**Exercise brief**
Please transcribe, word for word, the line containing "問合 (36, 374)" and every line after it through the end of the records below, and nothing else.

**Data listing**
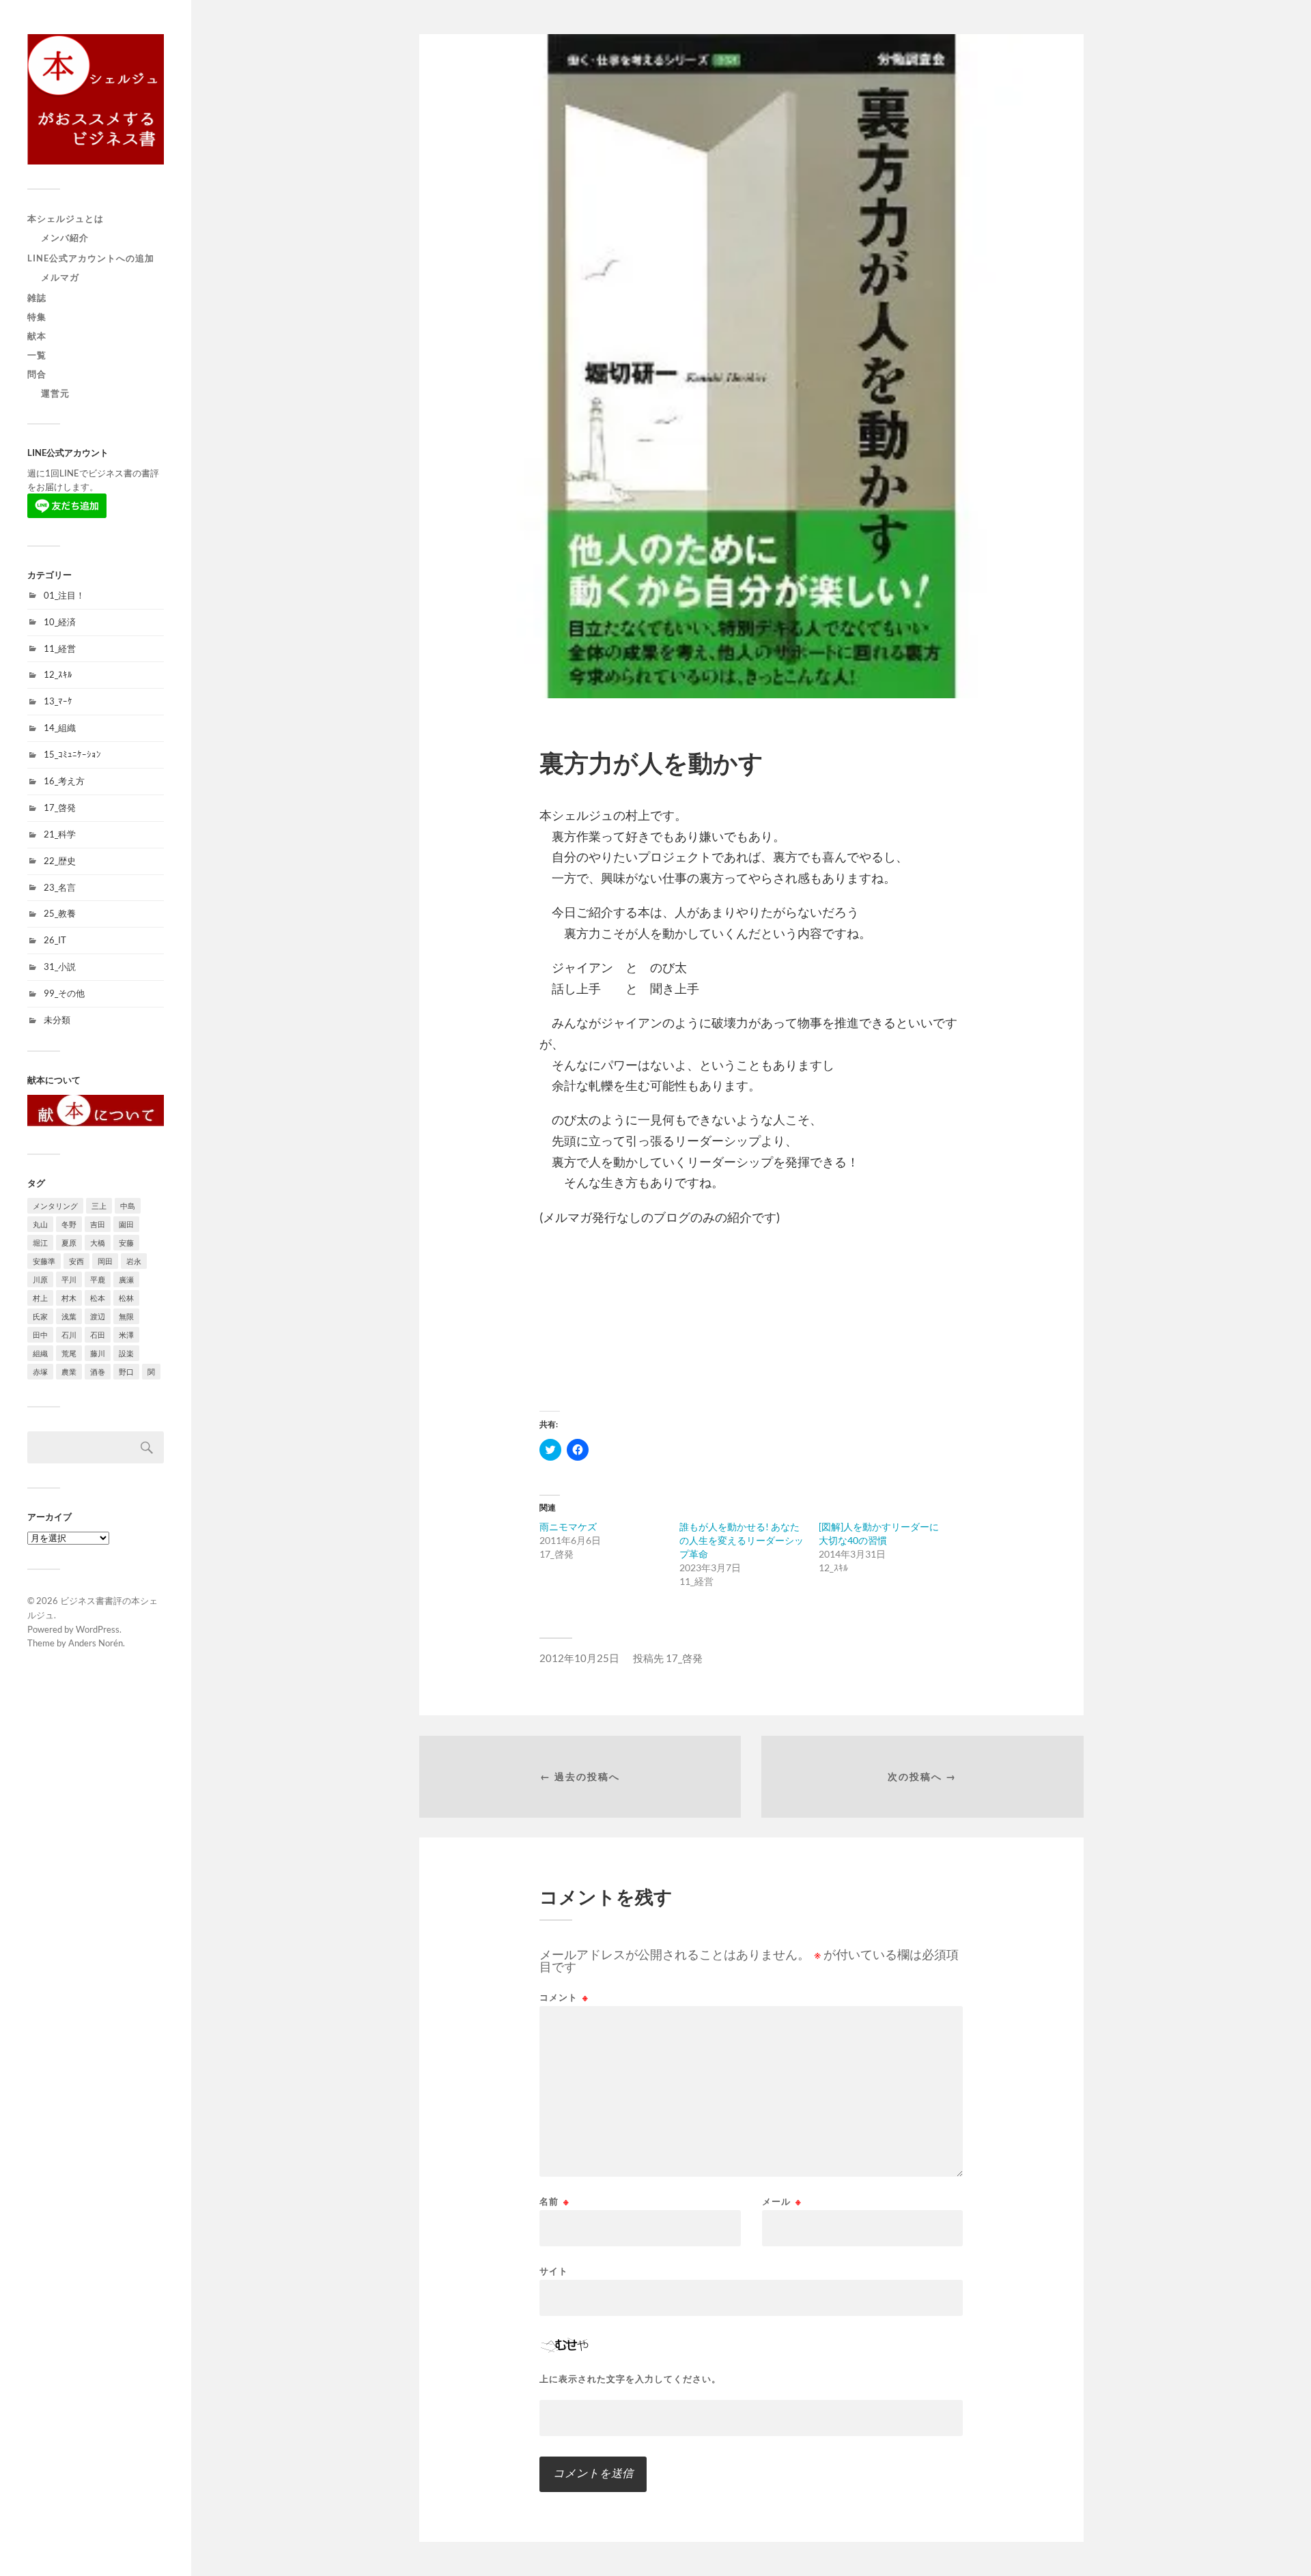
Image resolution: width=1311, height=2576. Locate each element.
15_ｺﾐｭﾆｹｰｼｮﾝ (72, 754)
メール (782, 2201)
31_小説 (60, 966)
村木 (68, 1297)
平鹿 (97, 1279)
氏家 (40, 1316)
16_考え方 (64, 780)
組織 (40, 1353)
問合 (36, 374)
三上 (99, 1205)
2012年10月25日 (579, 1658)
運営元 (55, 393)
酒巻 (97, 1371)
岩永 (133, 1261)
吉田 (97, 1224)
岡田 (105, 1261)
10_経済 (60, 621)
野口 (126, 1371)
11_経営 (60, 648)
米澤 (126, 1334)
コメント (564, 1997)
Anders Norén (95, 1642)
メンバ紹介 (65, 237)
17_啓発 (60, 807)
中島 (127, 1205)
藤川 (97, 1353)
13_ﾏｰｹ (58, 701)
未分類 (57, 1019)
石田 (97, 1334)
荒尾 (68, 1353)
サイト (553, 2270)
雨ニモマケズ (568, 1526)
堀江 (40, 1242)
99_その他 (64, 993)
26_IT (55, 939)
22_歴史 (60, 860)
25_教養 (60, 913)
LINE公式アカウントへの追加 (90, 258)
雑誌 (36, 297)
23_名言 (60, 887)
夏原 (68, 1242)
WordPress (97, 1629)
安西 (76, 1261)
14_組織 (60, 727)
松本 (97, 1297)
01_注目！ (64, 595)
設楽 (126, 1353)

**Result**
問合 (36, 374)
三上 (99, 1205)
2012年10月25日 (579, 1658)
運営元 (55, 393)
酒巻 (97, 1371)
岩永 (133, 1261)
吉田 (97, 1224)
岡田 (105, 1261)
10_経済 (60, 621)
野口 (126, 1371)
11_経営 (60, 648)
米澤 (126, 1334)
コメント (564, 1997)
Anders Norén (95, 1642)
メンバ紹介 (65, 237)
17_啓発 (60, 807)
中島 (127, 1205)
藤川 (97, 1353)
13_ﾏｰｹ (58, 701)
未分類 (57, 1019)
石田 (97, 1334)
荒尾 (68, 1353)
サイト (553, 2270)
雨ニモマケズ (568, 1526)
堀江 (40, 1242)
99_その他 (64, 993)
26_IT (55, 939)
22_歴史 (60, 860)
25_教養 (60, 913)
LINE公式アカウントへの追加 (90, 258)
雑誌 (36, 297)
23_名言 (60, 887)
夏原 (68, 1242)
WordPress (97, 1629)
安西 (76, 1261)
14_組織 (60, 727)
松本 (97, 1297)
01_注目！ (64, 595)
設楽 (126, 1353)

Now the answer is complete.